Commodity trends: ag vs. oil

As I mentioned in my previous post, Michael Roberts at Greed, Green and Grains had a thought-provoking post on commodity trends. His mini-thesis is that, over the last few years, "Price fluctuations have become much more a demand-related phenomenon than a supply-related phenomenon."

He summarizes how for the last few decades, oil prices were driven mostly by supply shocks (embargoes, wars, etc.), whereas (falling) agricultural prices were driven mainly by "remarkable yield growth." But today...
But today it's all about demand. Demand for all kinds of commodities from oil to food grains came from tremendous growth in China and India. Supply growth couldn't keep up.
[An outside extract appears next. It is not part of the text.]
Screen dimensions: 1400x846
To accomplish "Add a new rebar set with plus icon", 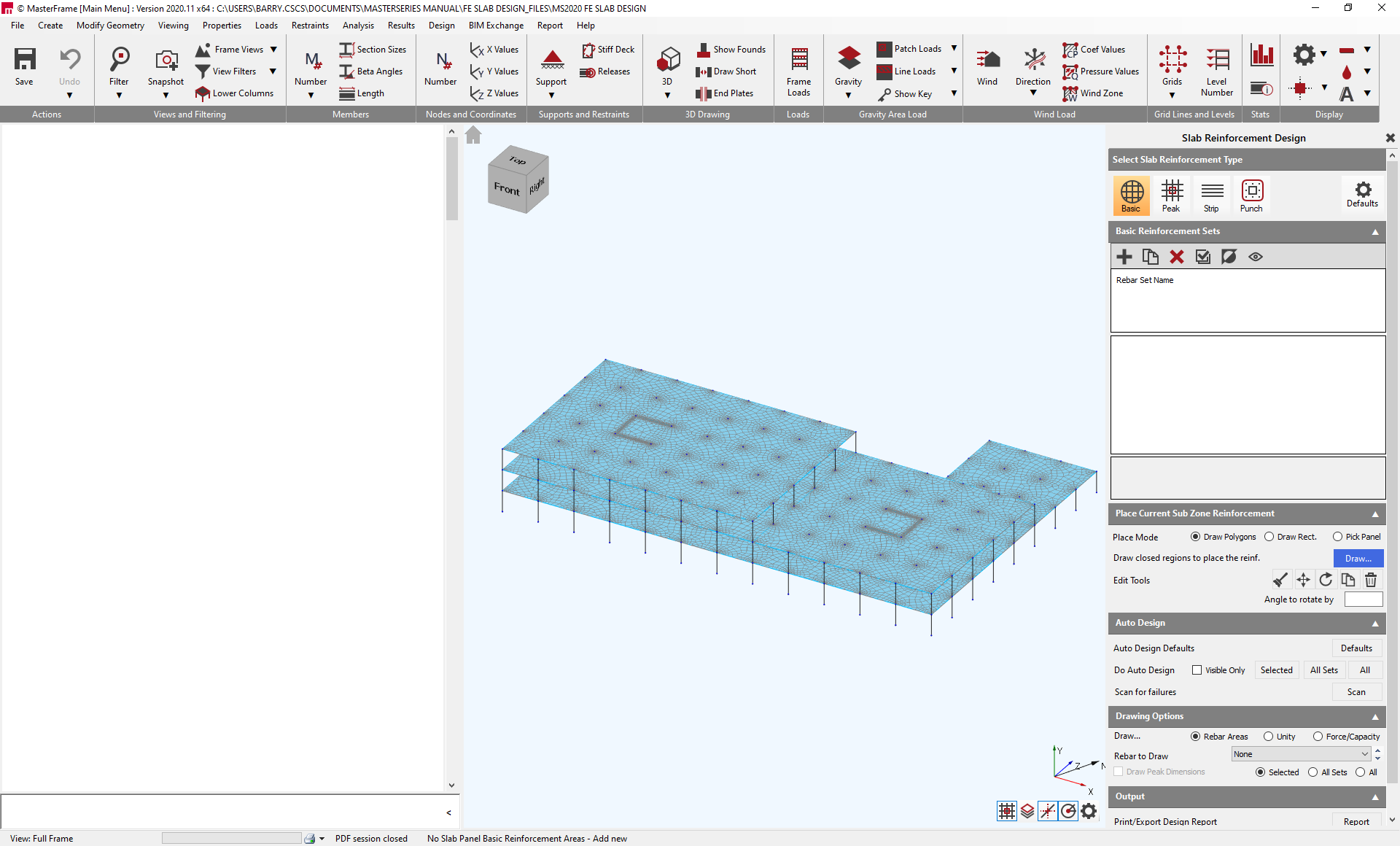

Agricultural commodities got an additional demand boost from ethanol, which also linked agricultural prices more closely to energy prices. Then, when the global economy tanked, so did commodity prices. And today speculation, instead of being about possible supply disruptions, is all about when demand growth will resume.
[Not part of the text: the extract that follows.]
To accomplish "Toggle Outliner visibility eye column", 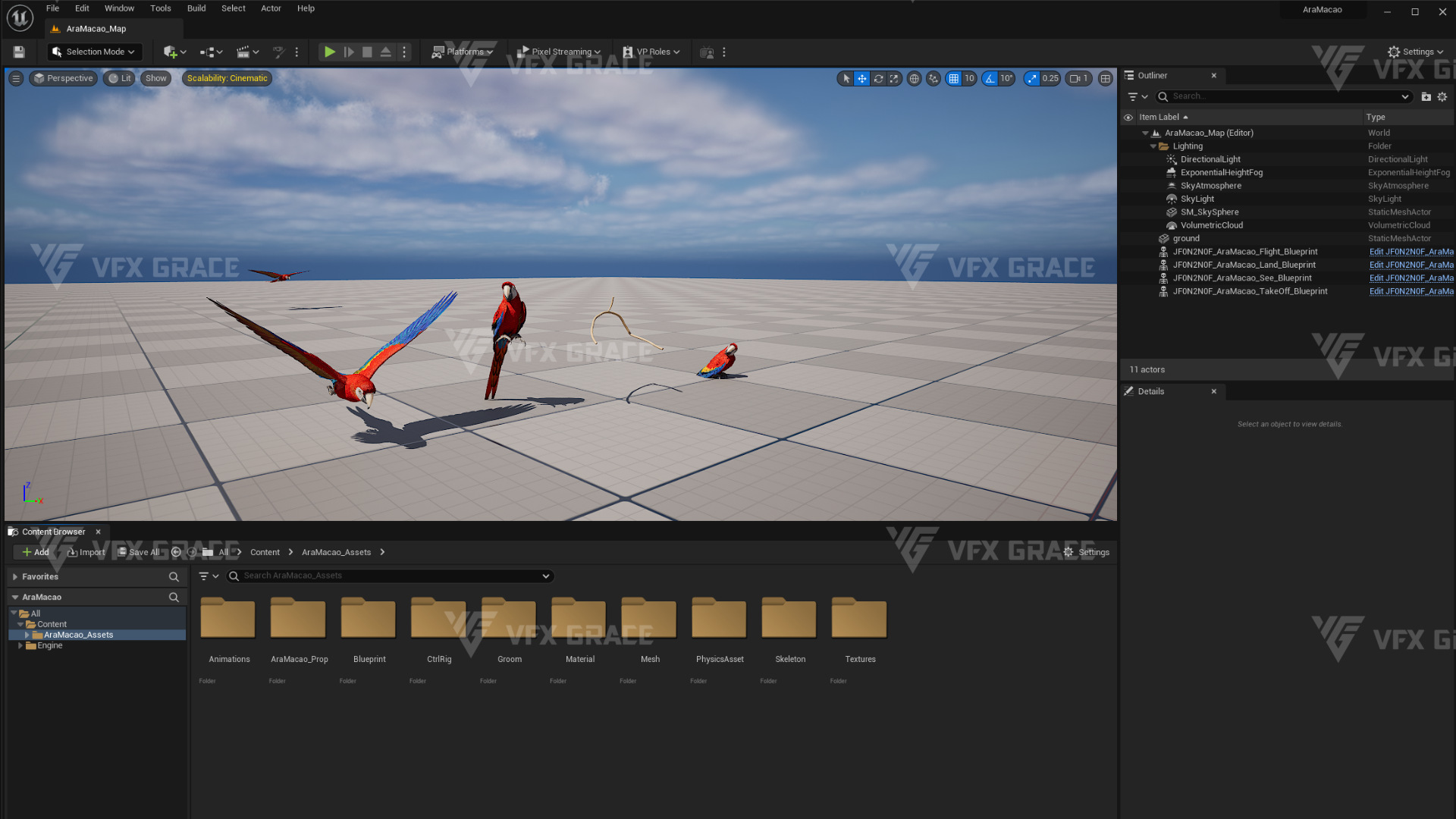I will 1128,118.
I agree with him on oil - demand certainly has tanked due to the recession. I am not so sure on ag. First, the 2007/8 run-up in world cereal prices was caused by a complex set of factors including some on the supply side, like droughts in Australia and rice export bans in Vietnam, India and Egypt. Second, food demand is not as elastic as oil demand - people for the most part keep eating in a recession (not to insensitively downplay unfortunate exceptions), and the RFS mandates which drive the majority of corn ethanol and biodiesel demand remained in place. Third, unlike oil (where supply proved fairly inelastic in the face of record prices), high food prices provoked an impressive supply response - according to The Economist, "farmers harvested 2.3 billion tonnes of cereals in 2008/09, the biggest crop ever seen."
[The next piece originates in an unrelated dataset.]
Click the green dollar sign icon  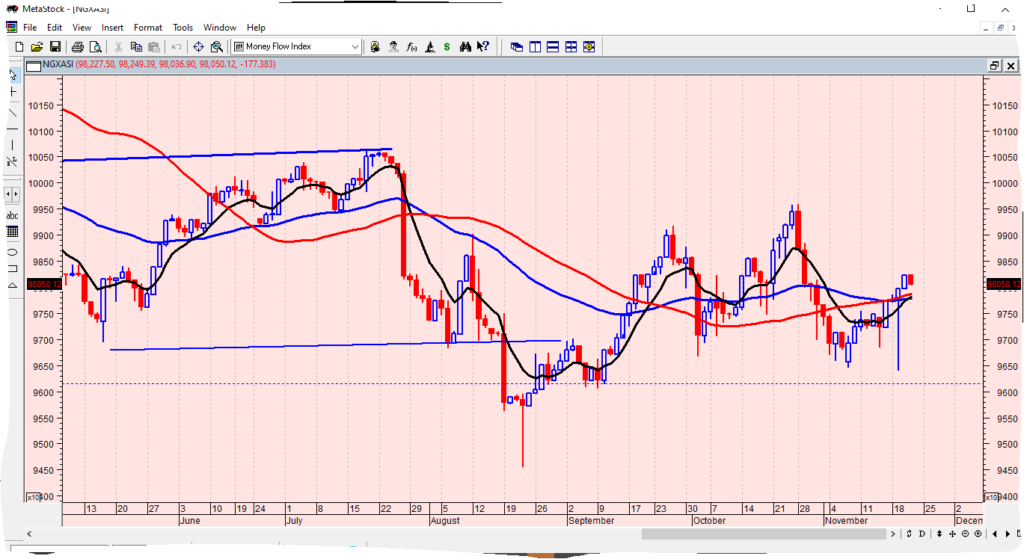446,47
In conclusion, while in oil a peak supply/Peak Oil dynamic may be in play, I don't think we are at Peak Ag yet (although the more one looks at water, soil degradation and climate change, the more one worries it may be closer than most people think). In the medium term, both supply and demand in ag are flexible and speculation will continue to be about both, and at what price they'll meet to clear the world market.